**Document segment:**
++++++++

Investment Shastra
company shastra axis bank ltd

Company Shastra: Axis Bank Ltd.

Axis Bank, formerly UTI Bank, is India’s third largest private-sector bank. It has a large customer base of over 1.5 Crores which it services through its wide network of more than 1281 branches including 169 Service Branches and over 5303 ATMs.
Over the last 10 year period, Axis Bank has performed robustly in all its financials. It recently acquired Enam’s investment banking business which would enhance its portfolio. Yet, certain sectoral concerns remain Since the last one and a half years RBI has increased the Repo rate, Reverse repo rate, and CRR in phases in order to curb inflation.
But, in the last one and a half years, the What do these recent developments mean for the Bank in the short-term and long-term?
a) In the light of this, will Axis Bank grow from strength to strength?
b) At its current price, what is the investment decision you must make?

Axis Bank Ltd: Is it an investment-worthy stock? Here’s the analysis….

++++++++

**Data excerpt:**
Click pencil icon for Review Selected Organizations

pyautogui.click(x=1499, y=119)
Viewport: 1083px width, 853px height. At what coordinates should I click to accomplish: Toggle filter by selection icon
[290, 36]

++++++++

**Given exercise 1:** Can you reproduce the Axis Bank article from "Investment Shastra" down to "over 5303 ATMs."?
**Given exercise 2:** Can you carry on the Axis Bank article from its final sentence onward?

**Exercise answer 1:**
Investment Shastra
company shastra axis bank ltd

Company Shastra: Axis Bank Ltd.

Axis Bank, formerly UTI Bank, is India’s third largest private-sector bank. It has a large customer base of over 1.5 Crores which it services through its wide network of more than 1281 branches including 169 Service Branches and over 5303 ATMs.

**Exercise answer 2:**
Axis Bank – Bank Highlights

Axis Bank: India’s third largest private-sector bank

Market View of Axis Bank’s Stock Price  (17th March, 2011)

Current Stock Price: Rs. 1292.70

52 Week-High Stock Price: Rs. 1608

52 Week Low Stock Price: Rs. 1112

Latest P/BV: 3.30

Latest P/E: 16.93

Tell me more about Axis Bank Ltd.

Axis Bank, formerly UTI Bank, is India’s third largest private-sector bank after the significantly larger ICICI Bank and HDFC Bank. It is engaged in Large & Mid Corporate Banking, Retail Banking, SME banking, Agri-business banking, International Banking, treasury etc. It has the largest EDC (Electronic Data Capturing) network, the third largest ATM network and the fourth largest base of debit cards in India.

As of 31st December, 2010 it had a very wide network of more than 1281 branches including 169 Service Branches and over 5303 ATMs. With a customer base of over 150 lakh, it also has overseas branches at Singapore, Hong Kong and Dubai and representative offices at Shanghai and Dubai.

Since its inception, Axis Bank has been jointly promoted by UTI-I, LIC, GIC and four other PSU insurance companies, i.e. National Insurance Company Ltd., The New India Assurance Company Ltd., The Oriental Insurance Company Ltd. and United India Insurance Company Ltd. Promoters hold 37.35% stake in Axis Bank as on 31st December, 2010 out of which UTI-I holds 23.72% stake, LIC 9.58%, and GIC 1.87%.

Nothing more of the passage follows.